TLDR Here I propose
- a TM block which instead of having a fixed depth (column size) it starts with all columns shallow and each column grows (stacks new cells) as necessary,
- how TM learning rules could be changed in order to accomplish the above.
- what advantages - in terms of learning rate and compute/memory resources this new TM breed might have
We know (at least most of us do) a TM is organized in a matrix of columns X cells, one column purpose is to predict one future SDR position (or bit), and is made by stacking a fixed number of cells, same depth for all columns. When a cell activates the whole column activates.
The algorithm being that each cell tries to make predictions of the following time step by “looking” for, and learning patterns in the activations of all other (or only neighboring) cells in the previous time step.

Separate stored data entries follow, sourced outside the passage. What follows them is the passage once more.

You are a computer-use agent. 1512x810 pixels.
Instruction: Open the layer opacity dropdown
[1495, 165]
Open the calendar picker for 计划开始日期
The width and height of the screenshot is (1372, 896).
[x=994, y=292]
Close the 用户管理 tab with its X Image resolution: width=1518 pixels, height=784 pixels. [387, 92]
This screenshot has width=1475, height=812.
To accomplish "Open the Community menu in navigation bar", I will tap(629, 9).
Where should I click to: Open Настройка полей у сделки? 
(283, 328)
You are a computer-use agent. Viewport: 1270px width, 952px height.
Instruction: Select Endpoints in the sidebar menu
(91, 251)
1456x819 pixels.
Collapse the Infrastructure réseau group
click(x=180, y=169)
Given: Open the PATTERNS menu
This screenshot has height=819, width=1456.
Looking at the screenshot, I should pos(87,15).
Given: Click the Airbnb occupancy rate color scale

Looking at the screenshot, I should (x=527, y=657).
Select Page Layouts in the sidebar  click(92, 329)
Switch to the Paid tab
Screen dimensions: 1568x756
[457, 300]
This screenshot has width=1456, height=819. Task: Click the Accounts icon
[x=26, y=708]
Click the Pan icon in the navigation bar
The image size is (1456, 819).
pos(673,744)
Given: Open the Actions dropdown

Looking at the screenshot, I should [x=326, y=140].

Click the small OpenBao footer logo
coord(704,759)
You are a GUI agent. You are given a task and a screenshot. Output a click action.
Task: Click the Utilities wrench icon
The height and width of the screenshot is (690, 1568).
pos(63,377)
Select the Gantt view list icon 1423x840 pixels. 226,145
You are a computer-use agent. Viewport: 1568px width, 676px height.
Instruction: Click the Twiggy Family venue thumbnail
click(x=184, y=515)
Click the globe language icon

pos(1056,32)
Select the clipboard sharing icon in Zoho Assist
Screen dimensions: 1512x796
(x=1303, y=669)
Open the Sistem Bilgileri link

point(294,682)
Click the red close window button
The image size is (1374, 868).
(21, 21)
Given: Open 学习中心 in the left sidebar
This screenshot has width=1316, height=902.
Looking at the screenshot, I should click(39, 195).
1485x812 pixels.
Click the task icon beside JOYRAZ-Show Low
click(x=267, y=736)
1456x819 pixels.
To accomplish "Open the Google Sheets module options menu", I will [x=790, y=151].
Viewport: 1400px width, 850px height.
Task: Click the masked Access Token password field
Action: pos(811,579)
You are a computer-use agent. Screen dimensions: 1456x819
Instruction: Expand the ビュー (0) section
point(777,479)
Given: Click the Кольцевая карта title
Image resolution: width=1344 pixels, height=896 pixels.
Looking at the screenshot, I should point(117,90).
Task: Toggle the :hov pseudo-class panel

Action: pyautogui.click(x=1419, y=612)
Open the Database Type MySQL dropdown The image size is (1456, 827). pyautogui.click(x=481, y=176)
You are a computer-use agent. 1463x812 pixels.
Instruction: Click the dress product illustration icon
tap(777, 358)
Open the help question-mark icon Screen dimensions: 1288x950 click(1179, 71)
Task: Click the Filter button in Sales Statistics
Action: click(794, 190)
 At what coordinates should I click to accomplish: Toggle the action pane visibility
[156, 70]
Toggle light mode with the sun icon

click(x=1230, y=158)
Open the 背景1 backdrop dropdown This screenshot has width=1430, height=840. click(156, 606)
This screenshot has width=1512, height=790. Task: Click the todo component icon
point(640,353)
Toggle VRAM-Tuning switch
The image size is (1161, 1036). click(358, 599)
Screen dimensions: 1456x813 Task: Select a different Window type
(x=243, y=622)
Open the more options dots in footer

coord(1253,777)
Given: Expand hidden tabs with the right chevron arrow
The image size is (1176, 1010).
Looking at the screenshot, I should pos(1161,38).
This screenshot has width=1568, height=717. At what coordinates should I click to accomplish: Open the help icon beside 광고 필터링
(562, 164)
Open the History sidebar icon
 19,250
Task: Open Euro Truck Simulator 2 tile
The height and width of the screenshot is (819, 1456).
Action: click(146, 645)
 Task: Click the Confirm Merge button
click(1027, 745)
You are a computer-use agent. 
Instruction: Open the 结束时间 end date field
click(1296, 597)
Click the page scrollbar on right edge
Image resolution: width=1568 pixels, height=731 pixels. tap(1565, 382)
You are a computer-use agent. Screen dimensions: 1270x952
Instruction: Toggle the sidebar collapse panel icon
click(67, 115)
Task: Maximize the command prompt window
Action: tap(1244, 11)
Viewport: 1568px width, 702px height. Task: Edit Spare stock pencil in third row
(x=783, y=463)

What is important to notice is the architecture (and therefore learning capacity) is fixed from the beginning - a certain column depth (# of cells/column) is assumed for the whole lifecycle of the TM.
A problem with the fixed TM size is its “Maker” has to guess in advance what architecture is optimal for the given task - too shallow HTM can’t learn complex relationships, a too large one wastes resources.
To go on the Expansive TM would be sketched like this:
first, for simplicity sake, each cell is responsible to learn a single pattern - it has one segment that turns it active.
start with one cell depth in each column. Cells mature very quickly, which means once they “locked in” to a pattern their synapses freeze and non-permanent synapses are discarded.
That brings in two benefits:
- the learning algorithm can skip mature segments (efficiency). Normally one learning cell per column is sufficient.
- mature segments do not need to hold synaptic permanences, all synapses are permanent (memory savings)
- mature segments reliably activate each time when they see the pattern they locked into (consistent behavior)
there are two errors a segment/cell can do:
- to not activate when it should
- to activate when it shouldn’t
How does GTM handles these:
- in this case a new immature cell is stacked on top of the column and its purpose is to learn a new pattern that the cell(s) below it did not noticed.
- in this case an “inhibitive” segment is added to the cell - its purpose is to learn a particular exception pattern that is supposed to inhibit the cell’s activation.
As you noticed, I almost lied above: A cell doesn’t have a single segment, it has a single activation (positive) segment and zero or more inhibitory (negative) segments, yet only one of them can be in immature stage - learning an inhibitory pattern. A new inhibitory segment is added whenever all preexisting inhibitory segments failed to inhibit the cell (hence column) activation when they should have.
as a bonus to speed - as long as a positive segment does not activate, its corresponding inhibitory segments can be skipped (do not need to check whether they see an inhibitory pattern). So a cell can learn many exception rules without having to evaluate them at every time step. Further on, for cells with multiple inhibitory segments, they are evaluated in the order of maturation - and once one inhibits the cell we (the algorithm actually) can stop checking for further exception rules for the same cell.
The consistency rules:
- a learning segment can only get its input from mature segments. This way is guaranteed whatever the reason (pattern) the segment has learned, its future activations will not be hindered by its input cells “changing their mind” by learning new rules. That is why an input synapse should not point towards a whole cell but one certain segment within that cell. (0,1,2… where “0” is the positive segment)
- Mature segments are assigned a maturity value 1… N (where 1 is the oldest mature segment and N is the newest one. So segment i can only read its inputs (== attach synapses) from segments 1, 2,…, i-1
further optimizations: linking inhibitory segments: When a cell in a column miss-fires, before adding an new, immature inhibitory segment, algorithm can check all previous inhibitory segments in its column, and if any one checks true, it simply symlinks it in the newer cell, which means that “the already learned inhibitory rule applies in this particular case too”
Ok, I hope it does look simple enough to raise your interest.
Opinions are welcomed e.g. what use cases vanilla TM can solve and this one couldn’t or how difficult would be to implement it, or how do you think the presumed performance improvements would really matter.
I personally like the following benefits:
- that a column can be as shallow as necessary. If a pattern bit is easy to predict, why allocate dozens of cells?
- and even a column not having learning segments/cells as long as it makes correct predictions.
- once an older cell decides to activate (its positive pattern says “GO!” and its negative patterns do not oppose it) then there is no need to ask/evaluate newer
cells from the same column.
- since by Pareto rule, 20% of relevant patterns for each column would be encountered 80% of the times, it means the most relevant patterns would tend to be learned sooner, hence the advantage above (bypass rare complicated rules) is further magnified.